A developer of senior citizen housing is looking for $700,000 in tax breaks if it builds a 110-unit independent-living complex in Wilton.
The county Industrial Development Agency has set a public hearing on the request from Perry Road Development for Feb. 9 at Wilton Town Hall, but IDA officials on Monday expressed concerns about setting a precedent for helping other senior housing projects.
“This board has to be careful if we’re going to proceed,” said IDA CEO Lawrence D. Benton.
Benton said the IDA has informally discouraged other senior housing projects from applying to its assistance, but they were seeking property-tax reductions, which the Wilton developer isn’t.
IDA counsel Michael J. Toohey said there are several other senior housing projects planned in the Saratoga Springs region, and the others haven’t sought IDA assistance.
The IDA’s purpose is to offer tax incentives to encourage industrial job creation, though it has the power to support other kinds of projects if they have public benefits.
Perry Road development wants to build the market-rate apartments at the corner of Perry Road and Route 50, just north of the Exit 15 commercial zone.
Backers of the $20 million housing project aren’t seeking any special property tax breaks, but want the IDA to grant a mortgage recording-tax exemption worth about $200,000, and a construction materials sales-tax exemption worth an estimated $500,000.
The tax breaks are being sought in consideration for what the builder will be spending to extend water and sewer service to the location, said Dennis Brobston, president of the Saratoga Economic Development Corp. Others would be able to use the water and sewer lines as well, he noted.
“It’s the type of senior housing the town of Wilton is looking for,” Brobston told the IDA board at a meeting in Ballston Spa.
The project requires zoning approval from the Wilton Town Board.
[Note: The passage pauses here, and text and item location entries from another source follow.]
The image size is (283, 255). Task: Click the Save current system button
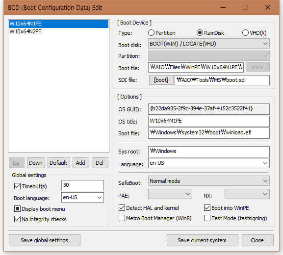(x=203, y=240)
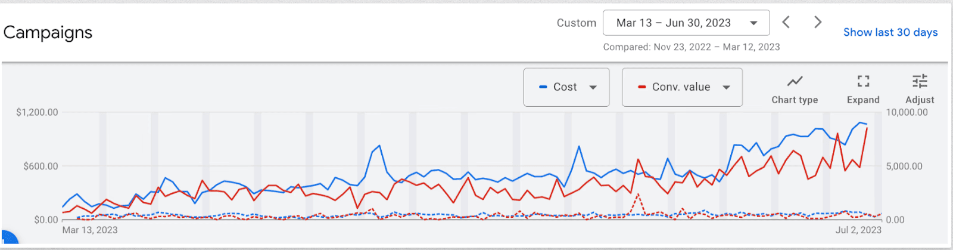Open the Conv. value metric selector
This screenshot has height=250, width=953.
point(681,87)
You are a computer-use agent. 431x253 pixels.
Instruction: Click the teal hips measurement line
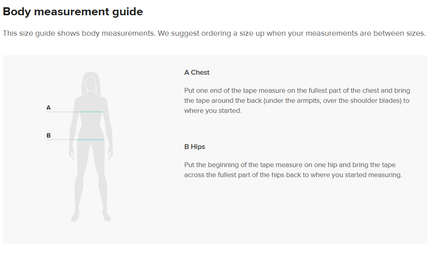(x=91, y=140)
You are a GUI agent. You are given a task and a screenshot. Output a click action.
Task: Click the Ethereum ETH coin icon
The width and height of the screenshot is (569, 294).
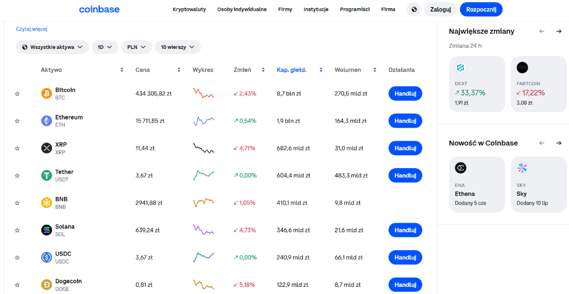(x=46, y=121)
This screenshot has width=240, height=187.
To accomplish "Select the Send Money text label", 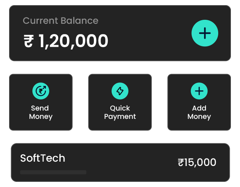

Town Supervisor Arthur Johnson said he believes the board will vote at its Feb. 5 meeting.
Project representative Adam DeSantis said that while the apartments’ tenants live independently, they will be offering a continental breakfast, free transportation, classes and social functions as part of their rent. “There isn’t a lot of the type of program we offer in the area,” DeSantis said.
The developer owns the similar Eastwick Village complex in North Greenbush, and is building senior apartments in Glenville, he said.
Once the independent living apartments are built, DeSantis said a second phase with assisted living apartments could follow.